Stored data:
- Opening Delimiter -
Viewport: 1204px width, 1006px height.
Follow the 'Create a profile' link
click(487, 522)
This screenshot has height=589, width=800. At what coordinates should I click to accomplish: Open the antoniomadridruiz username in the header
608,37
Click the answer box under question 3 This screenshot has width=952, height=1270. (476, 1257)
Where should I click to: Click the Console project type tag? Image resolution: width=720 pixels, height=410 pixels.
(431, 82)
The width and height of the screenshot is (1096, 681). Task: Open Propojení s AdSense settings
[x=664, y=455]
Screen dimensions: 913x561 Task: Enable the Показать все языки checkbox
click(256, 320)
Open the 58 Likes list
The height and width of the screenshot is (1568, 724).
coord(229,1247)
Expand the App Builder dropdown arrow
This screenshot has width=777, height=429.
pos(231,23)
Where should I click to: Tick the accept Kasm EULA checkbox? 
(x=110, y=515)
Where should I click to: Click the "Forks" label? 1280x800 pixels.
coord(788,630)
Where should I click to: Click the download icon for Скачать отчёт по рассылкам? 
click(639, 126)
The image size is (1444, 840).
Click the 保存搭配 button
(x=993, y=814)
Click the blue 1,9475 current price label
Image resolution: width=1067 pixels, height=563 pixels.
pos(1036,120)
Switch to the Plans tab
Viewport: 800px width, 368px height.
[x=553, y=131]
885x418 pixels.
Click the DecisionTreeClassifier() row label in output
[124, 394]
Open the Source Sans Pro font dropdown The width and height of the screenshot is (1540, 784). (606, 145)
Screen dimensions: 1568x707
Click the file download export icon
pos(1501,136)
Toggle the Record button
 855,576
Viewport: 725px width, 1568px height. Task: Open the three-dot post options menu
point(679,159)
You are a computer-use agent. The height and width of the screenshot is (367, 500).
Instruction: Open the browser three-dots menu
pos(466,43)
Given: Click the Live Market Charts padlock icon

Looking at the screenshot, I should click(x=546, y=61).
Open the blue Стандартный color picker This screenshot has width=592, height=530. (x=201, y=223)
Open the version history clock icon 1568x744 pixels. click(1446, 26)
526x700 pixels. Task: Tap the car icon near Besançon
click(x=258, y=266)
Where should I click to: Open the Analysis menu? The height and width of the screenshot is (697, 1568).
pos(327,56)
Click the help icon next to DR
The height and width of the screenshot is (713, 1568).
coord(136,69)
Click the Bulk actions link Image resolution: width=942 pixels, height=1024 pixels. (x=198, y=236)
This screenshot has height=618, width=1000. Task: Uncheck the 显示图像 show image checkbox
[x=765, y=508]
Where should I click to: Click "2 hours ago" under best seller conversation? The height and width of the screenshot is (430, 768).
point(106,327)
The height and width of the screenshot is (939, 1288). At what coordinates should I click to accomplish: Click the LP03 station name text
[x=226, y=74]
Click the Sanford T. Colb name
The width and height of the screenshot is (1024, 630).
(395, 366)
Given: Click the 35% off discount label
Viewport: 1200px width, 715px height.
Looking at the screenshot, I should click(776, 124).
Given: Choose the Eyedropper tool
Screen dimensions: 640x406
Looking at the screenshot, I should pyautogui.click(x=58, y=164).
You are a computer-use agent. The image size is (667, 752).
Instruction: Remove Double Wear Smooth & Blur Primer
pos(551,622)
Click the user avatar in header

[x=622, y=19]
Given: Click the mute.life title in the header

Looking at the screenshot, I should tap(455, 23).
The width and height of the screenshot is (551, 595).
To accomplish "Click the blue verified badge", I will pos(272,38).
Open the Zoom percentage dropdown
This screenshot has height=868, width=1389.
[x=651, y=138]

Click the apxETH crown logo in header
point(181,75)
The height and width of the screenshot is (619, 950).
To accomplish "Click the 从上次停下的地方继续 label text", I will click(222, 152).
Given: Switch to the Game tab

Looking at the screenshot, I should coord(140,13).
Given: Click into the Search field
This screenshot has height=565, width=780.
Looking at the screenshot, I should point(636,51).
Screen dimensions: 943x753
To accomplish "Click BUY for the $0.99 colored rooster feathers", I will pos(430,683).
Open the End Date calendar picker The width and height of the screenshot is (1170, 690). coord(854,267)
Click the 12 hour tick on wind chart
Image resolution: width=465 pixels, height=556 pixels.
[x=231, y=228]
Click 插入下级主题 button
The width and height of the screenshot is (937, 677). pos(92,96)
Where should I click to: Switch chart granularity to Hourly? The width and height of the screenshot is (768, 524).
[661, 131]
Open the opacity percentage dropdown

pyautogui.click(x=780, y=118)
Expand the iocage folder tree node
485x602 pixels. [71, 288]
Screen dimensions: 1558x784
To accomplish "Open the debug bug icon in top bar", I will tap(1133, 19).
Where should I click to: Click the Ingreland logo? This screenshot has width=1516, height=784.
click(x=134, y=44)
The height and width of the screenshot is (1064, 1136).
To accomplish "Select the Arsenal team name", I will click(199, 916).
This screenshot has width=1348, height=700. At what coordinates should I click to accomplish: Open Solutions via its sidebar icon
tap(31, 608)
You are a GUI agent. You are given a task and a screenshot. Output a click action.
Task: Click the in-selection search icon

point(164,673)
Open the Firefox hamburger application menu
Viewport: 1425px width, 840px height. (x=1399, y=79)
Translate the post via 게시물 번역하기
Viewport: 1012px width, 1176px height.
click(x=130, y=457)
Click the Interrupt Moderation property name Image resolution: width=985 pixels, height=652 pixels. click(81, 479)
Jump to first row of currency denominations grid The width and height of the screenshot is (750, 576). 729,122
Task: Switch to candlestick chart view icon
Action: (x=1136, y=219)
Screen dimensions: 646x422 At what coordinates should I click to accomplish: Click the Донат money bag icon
- Closing Delimiter -
What needs to be done » An exact reproduction of the data is required. Leave nothing out.

Answer space »
Viewport: 1204px width, 1006px height.
Follow the 'Create a profile' link
click(487, 522)
This screenshot has height=589, width=800. At what coordinates should I click to accomplish: Open the antoniomadridruiz username in the header
608,37
Click the answer box under question 3 This screenshot has width=952, height=1270. (476, 1257)
Where should I click to: Click the Console project type tag? Image resolution: width=720 pixels, height=410 pixels.
(431, 82)
The width and height of the screenshot is (1096, 681). Task: Open Propojení s AdSense settings
[x=664, y=455]
Screen dimensions: 913x561 Task: Enable the Показать все языки checkbox
click(256, 320)
Open the 58 Likes list
The height and width of the screenshot is (1568, 724).
coord(229,1247)
Expand the App Builder dropdown arrow
This screenshot has width=777, height=429.
pos(231,23)
Where should I click to: Tick the accept Kasm EULA checkbox? 
(x=110, y=515)
Where should I click to: Click the "Forks" label? 1280x800 pixels.
coord(788,630)
Where should I click to: Click the download icon for Скачать отчёт по рассылкам? 
click(639, 126)
The image size is (1444, 840).
Click the 保存搭配 button
(x=993, y=814)
Click the blue 1,9475 current price label
Image resolution: width=1067 pixels, height=563 pixels.
pos(1036,120)
Switch to the Plans tab
Viewport: 800px width, 368px height.
[x=553, y=131]
885x418 pixels.
Click the DecisionTreeClassifier() row label in output
[124, 394]
Open the Source Sans Pro font dropdown The width and height of the screenshot is (1540, 784). (606, 145)
Screen dimensions: 1568x707
Click the file download export icon
pos(1501,136)
Toggle the Record button
 855,576
Viewport: 725px width, 1568px height. Task: Open the three-dot post options menu
point(679,159)
You are a computer-use agent. The height and width of the screenshot is (367, 500).
Instruction: Open the browser three-dots menu
pos(466,43)
Given: Click the Live Market Charts padlock icon

Looking at the screenshot, I should click(x=546, y=61).
Open the blue Стандартный color picker This screenshot has width=592, height=530. (x=201, y=223)
Open the version history clock icon 1568x744 pixels. click(1446, 26)
526x700 pixels. Task: Tap the car icon near Besançon
click(x=258, y=266)
Where should I click to: Open the Analysis menu? The height and width of the screenshot is (697, 1568).
pos(327,56)
Click the help icon next to DR
The height and width of the screenshot is (713, 1568).
coord(136,69)
Click the Bulk actions link Image resolution: width=942 pixels, height=1024 pixels. (x=198, y=236)
This screenshot has height=618, width=1000. Task: Uncheck the 显示图像 show image checkbox
[x=765, y=508]
Where should I click to: Click "2 hours ago" under best seller conversation? The height and width of the screenshot is (430, 768).
point(106,327)
The height and width of the screenshot is (939, 1288). At what coordinates should I click to accomplish: Click the LP03 station name text
[x=226, y=74]
Click the Sanford T. Colb name
The width and height of the screenshot is (1024, 630).
(395, 366)
Given: Click the 35% off discount label
Viewport: 1200px width, 715px height.
Looking at the screenshot, I should click(776, 124).
Given: Choose the Eyedropper tool
Screen dimensions: 640x406
Looking at the screenshot, I should pyautogui.click(x=58, y=164).
You are a computer-use agent. The image size is (667, 752).
Instruction: Remove Double Wear Smooth & Blur Primer
pos(551,622)
Click the user avatar in header

[x=622, y=19]
Given: Click the mute.life title in the header

Looking at the screenshot, I should tap(455, 23).
The width and height of the screenshot is (551, 595).
To accomplish "Click the blue verified badge", I will pos(272,38).
Open the Zoom percentage dropdown
This screenshot has height=868, width=1389.
[x=651, y=138]

Click the apxETH crown logo in header
point(181,75)
The height and width of the screenshot is (619, 950).
To accomplish "Click the 从上次停下的地方继续 label text", I will click(222, 152).
Given: Switch to the Game tab

Looking at the screenshot, I should coord(140,13).
Given: Click into the Search field
This screenshot has height=565, width=780.
Looking at the screenshot, I should point(636,51).
Screen dimensions: 943x753
To accomplish "Click BUY for the $0.99 colored rooster feathers", I will pos(430,683).
Open the End Date calendar picker The width and height of the screenshot is (1170, 690). coord(854,267)
Click the 12 hour tick on wind chart
Image resolution: width=465 pixels, height=556 pixels.
[x=231, y=228]
Click 插入下级主题 button
The width and height of the screenshot is (937, 677). pos(92,96)
Where should I click to: Switch chart granularity to Hourly? The width and height of the screenshot is (768, 524).
[661, 131]
Open the opacity percentage dropdown

pyautogui.click(x=780, y=118)
Expand the iocage folder tree node
485x602 pixels. [71, 288]
Screen dimensions: 1558x784
To accomplish "Open the debug bug icon in top bar", I will tap(1133, 19).
Where should I click to: Click the Ingreland logo? This screenshot has width=1516, height=784.
click(x=134, y=44)
The height and width of the screenshot is (1064, 1136).
To accomplish "Select the Arsenal team name", I will click(199, 916).
This screenshot has width=1348, height=700. At what coordinates should I click to accomplish: Open Solutions via its sidebar icon
tap(31, 608)
You are a GUI agent. You are given a task and a screenshot. Output a click action.
Task: Click the in-selection search icon

point(164,673)
Open the Firefox hamburger application menu
Viewport: 1425px width, 840px height. (x=1399, y=79)
Translate the post via 게시물 번역하기
Viewport: 1012px width, 1176px height.
click(x=130, y=457)
Click the Interrupt Moderation property name Image resolution: width=985 pixels, height=652 pixels. click(81, 479)
Jump to first row of currency denominations grid The width and height of the screenshot is (750, 576). 729,122
Task: Switch to candlestick chart view icon
Action: (x=1136, y=219)
Screen dimensions: 646x422 At what coordinates should I click to accomplish: Click the Донат money bag icon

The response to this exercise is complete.